After a slow start in 1984, the 962 soon got a grip in the IMSA GT championship, where it dominated the series by winning it each year from 1985 to 1988. During its American years,
The car’s first outing at the 1985 24 Hours of Le Mans saw the Rothmans-Porsche 962 finish the race in third place being beaten by two privately entered 956 cars, the cars it was meant to replace. Regardless, the 962 conquered the World Sportscar Championship in 1985 and 1986, triumphing at the 1986 and 1987 24 Hours of Le Mans with Derek Bell, Hans-Joachim Stuck, and Al Holbert. After the 1987 victory, Porsche finally lost ground on the Le Mans, giving way to TWR Jaguar in 1989 and Sauber in 1989.

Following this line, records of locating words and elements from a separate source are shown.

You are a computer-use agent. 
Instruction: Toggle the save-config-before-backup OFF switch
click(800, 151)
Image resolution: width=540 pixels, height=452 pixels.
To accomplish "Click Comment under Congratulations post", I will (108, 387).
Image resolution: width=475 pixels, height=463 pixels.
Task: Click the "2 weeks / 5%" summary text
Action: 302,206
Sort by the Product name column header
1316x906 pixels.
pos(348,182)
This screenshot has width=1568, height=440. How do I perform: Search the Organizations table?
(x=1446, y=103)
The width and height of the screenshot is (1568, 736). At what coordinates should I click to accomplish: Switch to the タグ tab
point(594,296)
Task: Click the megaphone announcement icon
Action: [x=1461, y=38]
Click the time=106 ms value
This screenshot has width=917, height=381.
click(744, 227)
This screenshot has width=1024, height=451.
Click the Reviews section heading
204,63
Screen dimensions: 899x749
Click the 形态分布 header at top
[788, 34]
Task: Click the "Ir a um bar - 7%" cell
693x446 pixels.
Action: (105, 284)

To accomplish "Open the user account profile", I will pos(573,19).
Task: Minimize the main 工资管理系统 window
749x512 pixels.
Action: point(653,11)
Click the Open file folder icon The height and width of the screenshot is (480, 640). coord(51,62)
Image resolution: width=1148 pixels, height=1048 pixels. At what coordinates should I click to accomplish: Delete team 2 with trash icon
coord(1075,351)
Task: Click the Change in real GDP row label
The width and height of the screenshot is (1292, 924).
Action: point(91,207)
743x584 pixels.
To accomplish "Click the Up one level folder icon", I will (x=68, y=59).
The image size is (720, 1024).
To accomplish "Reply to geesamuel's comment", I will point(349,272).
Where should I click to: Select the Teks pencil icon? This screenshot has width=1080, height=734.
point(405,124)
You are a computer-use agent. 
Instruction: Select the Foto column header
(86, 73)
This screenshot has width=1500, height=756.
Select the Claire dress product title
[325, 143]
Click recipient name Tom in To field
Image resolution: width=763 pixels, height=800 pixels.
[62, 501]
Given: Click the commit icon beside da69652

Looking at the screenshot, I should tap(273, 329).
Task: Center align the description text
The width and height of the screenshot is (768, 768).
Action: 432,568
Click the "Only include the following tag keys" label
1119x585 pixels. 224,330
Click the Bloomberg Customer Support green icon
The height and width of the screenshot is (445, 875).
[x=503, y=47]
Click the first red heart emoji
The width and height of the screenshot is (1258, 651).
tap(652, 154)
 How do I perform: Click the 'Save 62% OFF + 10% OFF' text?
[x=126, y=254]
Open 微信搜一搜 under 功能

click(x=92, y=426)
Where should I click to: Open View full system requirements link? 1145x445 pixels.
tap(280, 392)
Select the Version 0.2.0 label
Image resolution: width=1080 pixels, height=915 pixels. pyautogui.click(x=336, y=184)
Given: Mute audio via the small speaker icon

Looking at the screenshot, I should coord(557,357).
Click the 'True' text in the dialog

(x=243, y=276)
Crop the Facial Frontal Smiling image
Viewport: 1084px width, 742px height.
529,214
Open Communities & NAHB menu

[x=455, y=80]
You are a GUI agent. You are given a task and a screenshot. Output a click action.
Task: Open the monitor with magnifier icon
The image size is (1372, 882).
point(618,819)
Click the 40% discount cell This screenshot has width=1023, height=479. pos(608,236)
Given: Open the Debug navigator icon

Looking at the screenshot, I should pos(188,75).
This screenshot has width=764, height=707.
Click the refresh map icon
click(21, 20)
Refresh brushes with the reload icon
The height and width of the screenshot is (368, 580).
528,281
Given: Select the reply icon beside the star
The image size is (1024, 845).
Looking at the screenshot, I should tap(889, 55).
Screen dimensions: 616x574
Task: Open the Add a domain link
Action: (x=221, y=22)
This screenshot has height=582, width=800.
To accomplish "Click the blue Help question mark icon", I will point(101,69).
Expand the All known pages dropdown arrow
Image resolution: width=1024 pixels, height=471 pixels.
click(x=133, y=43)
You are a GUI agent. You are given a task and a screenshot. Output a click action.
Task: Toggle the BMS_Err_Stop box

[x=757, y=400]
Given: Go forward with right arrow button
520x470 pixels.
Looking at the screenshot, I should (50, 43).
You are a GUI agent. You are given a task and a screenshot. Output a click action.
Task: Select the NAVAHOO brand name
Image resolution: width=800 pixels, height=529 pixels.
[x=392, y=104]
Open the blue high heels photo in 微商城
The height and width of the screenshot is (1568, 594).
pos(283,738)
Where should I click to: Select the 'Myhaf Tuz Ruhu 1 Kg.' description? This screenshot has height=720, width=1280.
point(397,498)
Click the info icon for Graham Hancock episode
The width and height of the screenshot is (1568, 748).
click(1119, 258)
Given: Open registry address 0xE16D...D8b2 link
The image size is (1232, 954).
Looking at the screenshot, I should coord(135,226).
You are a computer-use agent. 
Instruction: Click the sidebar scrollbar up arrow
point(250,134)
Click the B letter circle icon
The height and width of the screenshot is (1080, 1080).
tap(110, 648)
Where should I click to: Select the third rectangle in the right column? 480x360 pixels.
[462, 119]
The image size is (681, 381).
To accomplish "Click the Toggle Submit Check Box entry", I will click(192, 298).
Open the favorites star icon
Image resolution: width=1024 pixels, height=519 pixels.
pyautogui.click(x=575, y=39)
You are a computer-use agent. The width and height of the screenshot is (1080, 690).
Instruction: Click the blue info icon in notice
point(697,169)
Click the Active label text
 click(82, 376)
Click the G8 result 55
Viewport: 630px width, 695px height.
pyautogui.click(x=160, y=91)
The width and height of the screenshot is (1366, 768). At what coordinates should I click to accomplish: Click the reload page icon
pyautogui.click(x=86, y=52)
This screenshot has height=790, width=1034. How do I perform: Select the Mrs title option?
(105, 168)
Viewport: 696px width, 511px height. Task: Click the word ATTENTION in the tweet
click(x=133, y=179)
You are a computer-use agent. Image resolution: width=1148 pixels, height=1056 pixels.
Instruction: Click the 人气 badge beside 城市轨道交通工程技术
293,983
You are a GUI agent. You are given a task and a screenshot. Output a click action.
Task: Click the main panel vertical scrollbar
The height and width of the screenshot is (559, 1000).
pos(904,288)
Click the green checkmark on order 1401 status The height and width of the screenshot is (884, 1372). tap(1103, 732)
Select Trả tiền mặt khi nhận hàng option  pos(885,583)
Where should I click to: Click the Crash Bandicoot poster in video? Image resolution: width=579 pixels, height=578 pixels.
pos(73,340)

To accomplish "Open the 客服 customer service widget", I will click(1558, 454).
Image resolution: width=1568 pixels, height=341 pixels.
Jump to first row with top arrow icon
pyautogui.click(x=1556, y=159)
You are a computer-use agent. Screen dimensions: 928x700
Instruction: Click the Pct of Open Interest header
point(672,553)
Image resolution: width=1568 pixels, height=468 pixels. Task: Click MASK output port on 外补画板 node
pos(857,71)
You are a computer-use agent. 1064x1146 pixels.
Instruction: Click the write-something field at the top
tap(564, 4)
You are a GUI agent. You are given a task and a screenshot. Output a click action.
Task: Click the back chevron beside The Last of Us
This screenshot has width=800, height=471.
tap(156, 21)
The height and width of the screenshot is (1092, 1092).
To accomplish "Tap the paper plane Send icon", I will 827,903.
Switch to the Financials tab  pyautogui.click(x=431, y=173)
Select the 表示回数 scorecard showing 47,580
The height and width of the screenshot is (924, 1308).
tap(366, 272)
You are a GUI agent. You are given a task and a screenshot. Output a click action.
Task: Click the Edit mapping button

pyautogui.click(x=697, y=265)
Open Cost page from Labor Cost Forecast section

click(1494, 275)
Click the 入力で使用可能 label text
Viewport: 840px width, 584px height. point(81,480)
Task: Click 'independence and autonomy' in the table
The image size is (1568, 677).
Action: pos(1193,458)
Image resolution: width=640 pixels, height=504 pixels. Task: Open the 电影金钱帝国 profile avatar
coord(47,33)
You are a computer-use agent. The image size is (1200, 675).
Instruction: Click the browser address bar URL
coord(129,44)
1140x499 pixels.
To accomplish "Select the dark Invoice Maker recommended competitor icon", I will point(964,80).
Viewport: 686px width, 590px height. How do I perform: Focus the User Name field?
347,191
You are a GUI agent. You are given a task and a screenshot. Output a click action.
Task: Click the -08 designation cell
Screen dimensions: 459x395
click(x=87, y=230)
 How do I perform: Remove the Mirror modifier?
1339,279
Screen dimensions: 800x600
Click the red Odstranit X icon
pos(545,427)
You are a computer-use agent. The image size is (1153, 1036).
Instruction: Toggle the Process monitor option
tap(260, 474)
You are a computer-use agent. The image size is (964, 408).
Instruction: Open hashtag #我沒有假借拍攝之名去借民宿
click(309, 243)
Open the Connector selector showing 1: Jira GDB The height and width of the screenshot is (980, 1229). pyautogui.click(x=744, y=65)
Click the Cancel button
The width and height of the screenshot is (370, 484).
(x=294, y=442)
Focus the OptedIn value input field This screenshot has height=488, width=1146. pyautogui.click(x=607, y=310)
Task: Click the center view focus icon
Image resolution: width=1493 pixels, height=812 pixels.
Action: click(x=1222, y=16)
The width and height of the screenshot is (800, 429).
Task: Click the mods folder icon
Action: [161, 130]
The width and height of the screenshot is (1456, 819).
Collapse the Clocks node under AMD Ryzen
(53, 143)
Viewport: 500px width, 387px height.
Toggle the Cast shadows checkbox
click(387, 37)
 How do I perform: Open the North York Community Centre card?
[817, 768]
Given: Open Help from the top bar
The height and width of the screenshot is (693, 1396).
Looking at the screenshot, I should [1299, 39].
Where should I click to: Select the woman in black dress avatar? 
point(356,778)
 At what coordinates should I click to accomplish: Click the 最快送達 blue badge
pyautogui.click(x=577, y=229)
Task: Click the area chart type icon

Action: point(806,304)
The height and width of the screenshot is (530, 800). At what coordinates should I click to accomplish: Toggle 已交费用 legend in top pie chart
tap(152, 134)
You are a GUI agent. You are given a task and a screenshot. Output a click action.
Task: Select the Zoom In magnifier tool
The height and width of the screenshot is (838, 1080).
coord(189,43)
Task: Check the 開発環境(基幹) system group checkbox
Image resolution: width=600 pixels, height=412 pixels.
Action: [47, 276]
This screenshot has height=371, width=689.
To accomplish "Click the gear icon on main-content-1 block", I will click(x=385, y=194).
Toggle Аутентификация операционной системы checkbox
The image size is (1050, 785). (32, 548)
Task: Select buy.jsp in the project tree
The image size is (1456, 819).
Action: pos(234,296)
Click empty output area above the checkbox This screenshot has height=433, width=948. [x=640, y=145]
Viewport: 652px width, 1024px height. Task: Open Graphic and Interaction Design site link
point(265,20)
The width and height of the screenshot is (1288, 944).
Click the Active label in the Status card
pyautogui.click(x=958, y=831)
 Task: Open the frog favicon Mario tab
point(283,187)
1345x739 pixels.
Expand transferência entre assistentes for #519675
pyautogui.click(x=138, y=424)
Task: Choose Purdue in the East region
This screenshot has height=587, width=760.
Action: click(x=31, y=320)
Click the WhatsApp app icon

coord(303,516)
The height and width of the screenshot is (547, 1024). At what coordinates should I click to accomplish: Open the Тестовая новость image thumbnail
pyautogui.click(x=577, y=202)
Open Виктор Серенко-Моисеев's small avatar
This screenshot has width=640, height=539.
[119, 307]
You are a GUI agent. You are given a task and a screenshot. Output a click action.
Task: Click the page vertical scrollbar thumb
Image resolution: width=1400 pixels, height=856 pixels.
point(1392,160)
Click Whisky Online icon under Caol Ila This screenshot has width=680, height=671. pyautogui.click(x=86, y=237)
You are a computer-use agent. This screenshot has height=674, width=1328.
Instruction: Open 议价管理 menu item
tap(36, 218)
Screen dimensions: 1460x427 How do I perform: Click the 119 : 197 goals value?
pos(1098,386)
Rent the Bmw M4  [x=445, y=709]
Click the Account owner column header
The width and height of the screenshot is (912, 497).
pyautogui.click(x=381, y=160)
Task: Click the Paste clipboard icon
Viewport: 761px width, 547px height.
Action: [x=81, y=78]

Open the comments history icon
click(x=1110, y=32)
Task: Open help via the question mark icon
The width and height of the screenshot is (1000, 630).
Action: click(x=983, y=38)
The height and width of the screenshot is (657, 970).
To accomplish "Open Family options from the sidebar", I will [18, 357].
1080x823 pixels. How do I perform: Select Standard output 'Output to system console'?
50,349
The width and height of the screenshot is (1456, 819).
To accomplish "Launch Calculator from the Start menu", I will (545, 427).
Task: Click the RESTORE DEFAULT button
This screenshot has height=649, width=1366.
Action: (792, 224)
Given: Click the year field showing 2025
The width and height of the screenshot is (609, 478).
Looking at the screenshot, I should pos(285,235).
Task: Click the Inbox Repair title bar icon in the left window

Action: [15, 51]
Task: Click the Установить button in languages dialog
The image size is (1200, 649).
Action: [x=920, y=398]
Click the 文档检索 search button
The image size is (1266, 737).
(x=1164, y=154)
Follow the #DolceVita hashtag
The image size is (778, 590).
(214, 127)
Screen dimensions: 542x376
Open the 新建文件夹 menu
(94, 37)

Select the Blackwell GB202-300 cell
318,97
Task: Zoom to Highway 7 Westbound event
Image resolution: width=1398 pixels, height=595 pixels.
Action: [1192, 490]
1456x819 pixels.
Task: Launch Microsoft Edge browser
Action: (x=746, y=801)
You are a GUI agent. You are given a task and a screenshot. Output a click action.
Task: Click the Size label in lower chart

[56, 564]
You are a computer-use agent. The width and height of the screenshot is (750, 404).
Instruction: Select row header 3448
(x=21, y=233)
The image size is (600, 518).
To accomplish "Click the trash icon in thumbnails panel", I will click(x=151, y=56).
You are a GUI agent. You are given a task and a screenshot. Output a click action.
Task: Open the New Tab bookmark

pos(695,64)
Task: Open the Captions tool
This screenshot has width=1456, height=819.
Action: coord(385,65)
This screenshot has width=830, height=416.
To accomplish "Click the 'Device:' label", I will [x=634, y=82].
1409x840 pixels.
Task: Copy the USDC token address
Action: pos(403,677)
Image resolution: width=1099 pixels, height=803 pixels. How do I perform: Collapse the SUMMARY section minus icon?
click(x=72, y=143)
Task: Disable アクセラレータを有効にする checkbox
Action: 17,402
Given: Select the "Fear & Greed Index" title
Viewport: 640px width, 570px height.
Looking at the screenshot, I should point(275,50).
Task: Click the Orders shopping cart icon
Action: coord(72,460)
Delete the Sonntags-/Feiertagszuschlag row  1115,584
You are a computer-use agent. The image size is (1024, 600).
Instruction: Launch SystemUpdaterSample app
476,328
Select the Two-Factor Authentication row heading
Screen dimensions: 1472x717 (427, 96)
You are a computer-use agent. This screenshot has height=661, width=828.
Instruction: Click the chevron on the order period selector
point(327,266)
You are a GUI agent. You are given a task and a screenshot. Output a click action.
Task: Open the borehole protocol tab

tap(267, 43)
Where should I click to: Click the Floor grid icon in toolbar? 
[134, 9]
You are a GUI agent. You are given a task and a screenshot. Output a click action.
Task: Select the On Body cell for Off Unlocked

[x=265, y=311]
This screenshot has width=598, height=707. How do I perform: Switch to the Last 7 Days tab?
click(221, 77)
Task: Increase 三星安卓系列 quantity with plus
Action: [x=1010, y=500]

1986 Le Mans Finish. Source: YouTube
Apart from two of the biggest racing series, the car scored considerable success in the Interserie between 1987 and 1992, while also having incredible performance in Japan and Germany’s native DRM series.
Finally, the 962 won one more time at the Le Mans in 1994. Heavily modified and built by Dauer Racing, the Dauer 962 Le Mans cleverly exploited a loophole that made it eligible to run the 24-hour race in the LMGT1 class. In the end, the Dauer 962 scored first and third with Toyota’s prototype taking second place. The Dauer 962 Le Mans was entered by Joest Racing and the winning car was driven by Yannick Dalmas, Hurley Haywood, and Mauro Baldi. The car to take the third was piloted by Danny Sullivan, Thierry Boutsen, and Le Mans veteran Hans-Joachim Stuck.
Legacy of the Porsche 962
Many enthusiasts consider the 956 and the 962 to be the same car and up to a certain degree, it is true. The duo shared a large portion of its mechanics, had the same aerodynamic solutions, and most importantly, it had the same engine as the foundation.
Together, the 956 and 962 made an everlasting impact in the world of endurance racing, reigning for over a decade throughout the globe. The 962 also marked the final years of Porsche’s absolute dominance in top tier racing. But, even beyond its prime, Porsche 962 was a capable track weapon in the hands of private teams, often finding its way onto the podiums.
That being said, the 962 marked and ended one era of Porsche in sublime style and that’s what makes it legendary today.